Guest post: Do DfE grammatical mistakes suggest we need more reforms after all?

Former teacher and university professor Colin Richards is concerned by what he sees as an excess of grammatical errors in recent correspondence from the DfE and wonders, tongue-in-cheek (?), if means further reforms might be a good idea…

Mary Meredith’s recent article reveals the DfE’s concerns to promote “proper” English usage.
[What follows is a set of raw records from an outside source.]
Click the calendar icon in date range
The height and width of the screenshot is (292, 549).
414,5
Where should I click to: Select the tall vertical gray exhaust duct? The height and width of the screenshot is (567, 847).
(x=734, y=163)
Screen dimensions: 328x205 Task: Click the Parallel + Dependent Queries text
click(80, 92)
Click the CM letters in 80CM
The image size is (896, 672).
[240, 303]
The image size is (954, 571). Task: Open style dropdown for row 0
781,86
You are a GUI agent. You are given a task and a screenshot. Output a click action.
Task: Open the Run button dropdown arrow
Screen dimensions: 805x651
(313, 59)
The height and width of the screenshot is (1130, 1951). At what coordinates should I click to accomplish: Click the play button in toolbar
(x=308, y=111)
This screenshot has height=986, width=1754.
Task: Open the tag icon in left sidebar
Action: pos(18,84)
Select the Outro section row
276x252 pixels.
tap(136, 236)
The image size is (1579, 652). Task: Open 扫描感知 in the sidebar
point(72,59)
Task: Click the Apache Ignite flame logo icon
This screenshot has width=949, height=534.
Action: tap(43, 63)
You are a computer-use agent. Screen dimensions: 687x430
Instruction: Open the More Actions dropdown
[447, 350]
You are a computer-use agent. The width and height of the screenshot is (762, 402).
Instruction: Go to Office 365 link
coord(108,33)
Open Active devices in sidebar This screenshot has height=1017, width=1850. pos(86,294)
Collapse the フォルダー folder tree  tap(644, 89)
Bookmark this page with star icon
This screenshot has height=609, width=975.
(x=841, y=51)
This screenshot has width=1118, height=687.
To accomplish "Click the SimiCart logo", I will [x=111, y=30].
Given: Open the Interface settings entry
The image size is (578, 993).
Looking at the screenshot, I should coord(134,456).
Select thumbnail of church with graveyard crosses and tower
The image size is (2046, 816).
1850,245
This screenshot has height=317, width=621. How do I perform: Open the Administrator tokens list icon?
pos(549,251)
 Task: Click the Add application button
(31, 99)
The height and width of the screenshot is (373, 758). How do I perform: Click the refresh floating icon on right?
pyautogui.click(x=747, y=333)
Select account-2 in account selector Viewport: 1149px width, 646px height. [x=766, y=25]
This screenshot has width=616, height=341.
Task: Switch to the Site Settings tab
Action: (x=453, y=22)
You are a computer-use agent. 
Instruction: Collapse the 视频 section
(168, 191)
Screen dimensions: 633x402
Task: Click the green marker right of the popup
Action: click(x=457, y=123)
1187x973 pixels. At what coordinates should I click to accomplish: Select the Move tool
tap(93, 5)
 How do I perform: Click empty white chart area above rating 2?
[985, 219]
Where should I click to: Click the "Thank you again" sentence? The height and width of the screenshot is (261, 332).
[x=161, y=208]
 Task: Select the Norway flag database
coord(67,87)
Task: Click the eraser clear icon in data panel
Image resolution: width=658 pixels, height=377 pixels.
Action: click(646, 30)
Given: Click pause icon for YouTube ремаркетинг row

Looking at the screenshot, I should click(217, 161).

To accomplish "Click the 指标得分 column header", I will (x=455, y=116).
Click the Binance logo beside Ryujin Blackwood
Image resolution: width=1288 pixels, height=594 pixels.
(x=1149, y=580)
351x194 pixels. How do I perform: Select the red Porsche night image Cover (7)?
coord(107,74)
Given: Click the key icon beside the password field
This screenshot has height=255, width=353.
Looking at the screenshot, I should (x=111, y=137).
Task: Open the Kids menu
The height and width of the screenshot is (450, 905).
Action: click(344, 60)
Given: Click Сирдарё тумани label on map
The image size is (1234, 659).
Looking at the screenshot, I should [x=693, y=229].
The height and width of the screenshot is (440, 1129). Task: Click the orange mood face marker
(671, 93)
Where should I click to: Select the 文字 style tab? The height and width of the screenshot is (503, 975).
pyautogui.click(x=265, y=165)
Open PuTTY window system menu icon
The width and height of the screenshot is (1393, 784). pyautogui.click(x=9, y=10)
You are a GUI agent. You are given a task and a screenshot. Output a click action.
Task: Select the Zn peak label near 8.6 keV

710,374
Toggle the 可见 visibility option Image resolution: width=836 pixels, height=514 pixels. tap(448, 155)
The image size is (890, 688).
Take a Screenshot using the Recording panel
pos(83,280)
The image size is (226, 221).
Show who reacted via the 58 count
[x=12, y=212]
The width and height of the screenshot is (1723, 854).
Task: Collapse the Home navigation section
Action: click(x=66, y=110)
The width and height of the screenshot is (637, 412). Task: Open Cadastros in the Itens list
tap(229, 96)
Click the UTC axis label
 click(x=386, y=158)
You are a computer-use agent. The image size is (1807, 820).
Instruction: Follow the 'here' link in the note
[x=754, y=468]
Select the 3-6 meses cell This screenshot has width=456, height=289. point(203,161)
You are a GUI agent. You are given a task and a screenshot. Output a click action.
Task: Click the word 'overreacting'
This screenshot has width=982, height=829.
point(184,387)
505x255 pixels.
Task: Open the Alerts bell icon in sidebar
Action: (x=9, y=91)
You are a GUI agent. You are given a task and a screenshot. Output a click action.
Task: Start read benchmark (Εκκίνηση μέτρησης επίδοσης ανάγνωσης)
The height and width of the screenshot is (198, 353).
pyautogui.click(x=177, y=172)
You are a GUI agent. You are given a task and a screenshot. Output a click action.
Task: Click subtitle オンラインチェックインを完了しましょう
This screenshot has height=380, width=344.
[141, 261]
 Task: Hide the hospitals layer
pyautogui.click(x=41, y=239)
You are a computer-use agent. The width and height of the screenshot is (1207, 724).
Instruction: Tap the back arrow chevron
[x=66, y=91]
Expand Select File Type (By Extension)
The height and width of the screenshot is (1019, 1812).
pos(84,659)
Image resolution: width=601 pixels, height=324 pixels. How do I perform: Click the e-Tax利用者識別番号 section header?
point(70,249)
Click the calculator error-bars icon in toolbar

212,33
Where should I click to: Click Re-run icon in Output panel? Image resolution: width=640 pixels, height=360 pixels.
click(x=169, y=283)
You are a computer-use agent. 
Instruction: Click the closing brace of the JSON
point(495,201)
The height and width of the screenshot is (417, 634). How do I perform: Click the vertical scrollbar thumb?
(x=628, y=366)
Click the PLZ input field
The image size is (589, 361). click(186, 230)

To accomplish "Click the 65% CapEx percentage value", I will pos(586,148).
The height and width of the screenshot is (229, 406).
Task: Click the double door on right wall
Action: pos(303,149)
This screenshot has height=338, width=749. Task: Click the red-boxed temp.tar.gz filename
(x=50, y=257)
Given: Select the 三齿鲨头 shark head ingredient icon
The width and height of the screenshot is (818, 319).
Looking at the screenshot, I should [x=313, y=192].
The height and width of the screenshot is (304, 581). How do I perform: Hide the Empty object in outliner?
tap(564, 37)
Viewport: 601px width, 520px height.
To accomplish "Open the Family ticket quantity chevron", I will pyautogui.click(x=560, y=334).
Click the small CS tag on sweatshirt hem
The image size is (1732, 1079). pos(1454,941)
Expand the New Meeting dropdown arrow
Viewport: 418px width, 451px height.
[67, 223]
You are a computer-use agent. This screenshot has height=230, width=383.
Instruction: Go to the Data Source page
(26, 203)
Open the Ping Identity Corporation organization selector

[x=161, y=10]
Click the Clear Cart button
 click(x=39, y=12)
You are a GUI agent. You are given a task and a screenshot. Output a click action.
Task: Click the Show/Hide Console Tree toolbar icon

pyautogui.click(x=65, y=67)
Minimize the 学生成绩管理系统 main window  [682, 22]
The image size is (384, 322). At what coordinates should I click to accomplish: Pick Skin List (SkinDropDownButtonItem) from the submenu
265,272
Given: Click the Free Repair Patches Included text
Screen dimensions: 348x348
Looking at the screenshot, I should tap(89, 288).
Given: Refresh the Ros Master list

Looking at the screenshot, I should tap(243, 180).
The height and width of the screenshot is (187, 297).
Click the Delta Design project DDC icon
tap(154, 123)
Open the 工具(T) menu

However, the Secretary of State’s recently published open letter to Tristram Hunt provides worrying evidence of a decline in English standards – not those of pupils but those of her DfE officials who drafted the letter.

Of course, published letters often contain the odd error; after all civil servants are fallible human beings like the rest of us.  However, this one offers many hostages to fortune.  Readers of this blog might like to access it now from the TES website as a kind of self-administered more sophisticated SPAG test and try to spot the errors, egregious and non-egregious, before reading further.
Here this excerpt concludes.